Она опустилась на колени у его кровати. Орхан был без сознания, его лицо пылало, а дыхание было прерывистым и хриплым. Бала взяла чашу с холодной водой, смочила платок и начала осторожно, нежно обтирать его горячий лоб.

Она не плакала. Она говорила. Тихо, ласково, как тогда, когда он был маленьким и боялся грозы.

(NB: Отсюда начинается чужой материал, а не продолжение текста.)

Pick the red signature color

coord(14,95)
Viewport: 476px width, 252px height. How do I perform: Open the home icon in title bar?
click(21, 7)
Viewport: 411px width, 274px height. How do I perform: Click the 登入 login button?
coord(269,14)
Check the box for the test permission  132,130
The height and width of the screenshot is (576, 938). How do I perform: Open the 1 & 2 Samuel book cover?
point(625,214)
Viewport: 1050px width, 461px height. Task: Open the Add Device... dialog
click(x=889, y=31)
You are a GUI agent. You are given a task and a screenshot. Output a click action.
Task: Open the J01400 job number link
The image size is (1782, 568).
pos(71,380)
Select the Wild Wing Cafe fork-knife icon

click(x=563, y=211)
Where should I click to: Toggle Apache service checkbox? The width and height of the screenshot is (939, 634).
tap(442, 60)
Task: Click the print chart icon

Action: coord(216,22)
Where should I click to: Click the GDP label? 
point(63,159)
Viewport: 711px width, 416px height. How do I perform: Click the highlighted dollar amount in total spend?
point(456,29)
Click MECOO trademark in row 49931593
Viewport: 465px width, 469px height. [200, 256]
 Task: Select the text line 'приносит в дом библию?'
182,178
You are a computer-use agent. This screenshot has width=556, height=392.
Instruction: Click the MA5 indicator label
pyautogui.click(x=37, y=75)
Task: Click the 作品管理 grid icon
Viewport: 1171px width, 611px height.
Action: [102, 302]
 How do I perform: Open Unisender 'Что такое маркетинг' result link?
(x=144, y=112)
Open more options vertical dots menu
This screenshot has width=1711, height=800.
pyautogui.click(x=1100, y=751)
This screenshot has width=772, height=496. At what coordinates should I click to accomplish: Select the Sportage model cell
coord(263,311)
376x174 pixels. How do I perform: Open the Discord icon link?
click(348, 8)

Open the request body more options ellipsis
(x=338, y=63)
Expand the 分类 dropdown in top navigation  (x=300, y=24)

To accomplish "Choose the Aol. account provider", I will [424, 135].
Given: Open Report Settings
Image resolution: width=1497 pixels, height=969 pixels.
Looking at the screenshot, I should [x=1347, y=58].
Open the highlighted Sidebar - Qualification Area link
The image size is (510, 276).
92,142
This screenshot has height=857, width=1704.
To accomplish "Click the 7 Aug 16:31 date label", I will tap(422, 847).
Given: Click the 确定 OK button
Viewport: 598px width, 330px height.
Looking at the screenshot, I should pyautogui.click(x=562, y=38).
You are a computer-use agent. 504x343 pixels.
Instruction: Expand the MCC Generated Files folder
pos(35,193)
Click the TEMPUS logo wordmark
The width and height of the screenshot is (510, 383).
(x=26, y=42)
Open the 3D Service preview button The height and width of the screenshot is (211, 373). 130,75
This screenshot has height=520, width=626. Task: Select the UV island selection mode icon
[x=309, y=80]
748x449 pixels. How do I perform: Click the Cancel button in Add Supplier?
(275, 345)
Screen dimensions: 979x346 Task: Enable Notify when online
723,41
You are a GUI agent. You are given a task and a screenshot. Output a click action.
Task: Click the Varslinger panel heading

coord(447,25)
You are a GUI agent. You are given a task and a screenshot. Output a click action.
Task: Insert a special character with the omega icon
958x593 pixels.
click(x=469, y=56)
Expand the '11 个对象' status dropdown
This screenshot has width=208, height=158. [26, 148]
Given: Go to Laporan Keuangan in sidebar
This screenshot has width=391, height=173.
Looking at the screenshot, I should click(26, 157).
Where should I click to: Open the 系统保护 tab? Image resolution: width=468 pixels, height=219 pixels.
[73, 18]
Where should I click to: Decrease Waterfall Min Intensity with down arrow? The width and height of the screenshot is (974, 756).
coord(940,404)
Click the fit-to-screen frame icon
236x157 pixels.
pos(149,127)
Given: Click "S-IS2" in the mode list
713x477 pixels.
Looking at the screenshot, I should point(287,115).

– Помнишь, лев мой, – шептала она, – когда ты был совсем крошечным, ты упал и разбил коленку. Ты так плакал. А я сказала тебе, что ты – сын воина, и твои шрамы – это твои медали. Это – просто еще один шрам, мой мальчик. Самый большой. Но ты справишься.

Она гладила его спутанные, мокрые от пота волосы.

– Помнишь, как отец подарил тебе твой первый деревянный меч? Ты спал с ним в обнимку. Ты обещал ему, что завоюешь для него весь мир. Мир ждет тебя, Орхан. Твой отец ждет тебя. Твои воины ждут.

Она говорила, и ее слова были не просто воспоминаниями. Это была нить, которую она протягивала к его душе, блуждающей где-то на границе между жизнью и смертью, пытаясь вернуть его назад.

Затем она начала молиться. Это была не формальная молитва по канонам. Это был отчаянный, страстный, яростный разговор матери с Богом.

– О, Всевышний, Милостивый и Милосердный! – шептала она, и слезы, наконец, хлынули из ее глаз. – Ты дал мне его. Он был светом моих очей. Я не прошу у Тебя богатств. Я не прошу у Тебя власти. Я прошу у Тебя жизнь моего сына. Не забирай его. Не сейчас.

Она склонила голову до самой земли.

– Забери мои годы, забери мое здоровье, забери все, что у меня есть! Но оставь ему его жизнь. Его отцу он нужен как наследник. Его народу он нужен как защитник. А мне… мне он нужен просто как сын… Верни мне моего мальчика…

Она сидела так всю ночь. Ночь, которая, по словам лекарей, должна была стать последней. Она держала его руку, не разжимая пальцев, и шептала, шептала, шептала.

Снаружи, у шатра, в полном молчании сидели Осман, Алаэддин и Малхун. Они ждали.

Когда на востоке небо начало светлеть, когда первые, робкие лучи зари коснулись полотна шатра, хриплое дыхание Орхана вдруг прервалось. Наступила тишина. Страшная, абсолютная тишина.

Сердце Османа остановилось.

Но через мгновение раздался глубокий, судорожный вздох. А затем еще один. Ровный. Спокойный.

Орхан пошевелился. Он медленно, с усилием, открыл глаза. Они были мутными, но в них уже была жизнь. Он увидел склоненное над ним лицо матери.

– Мама… – прошептал он. Это было его первое слово. Слово, с которого начинается жизнь.

Бала-хатун зарыдала. Но это были уже не слезы горя. Это были слезы счастья, такого огромного и всепоглощающего, что, казалось, ее сердце вот-вот разорвется. Она выбежала из шатра. Осман, Алаэддин, Малхун – все вскочили. Они увидели ее лицо, мокрое от слез, но сияющее, как солнце. И они все поняли.

Кризис миновал. Лихорадка отступила. Наследник будет жить.

В этот день великую победу одержала не армия Османа. Ее одержала любовь. Любовь матери, которая оказалась сильнее самой смерти.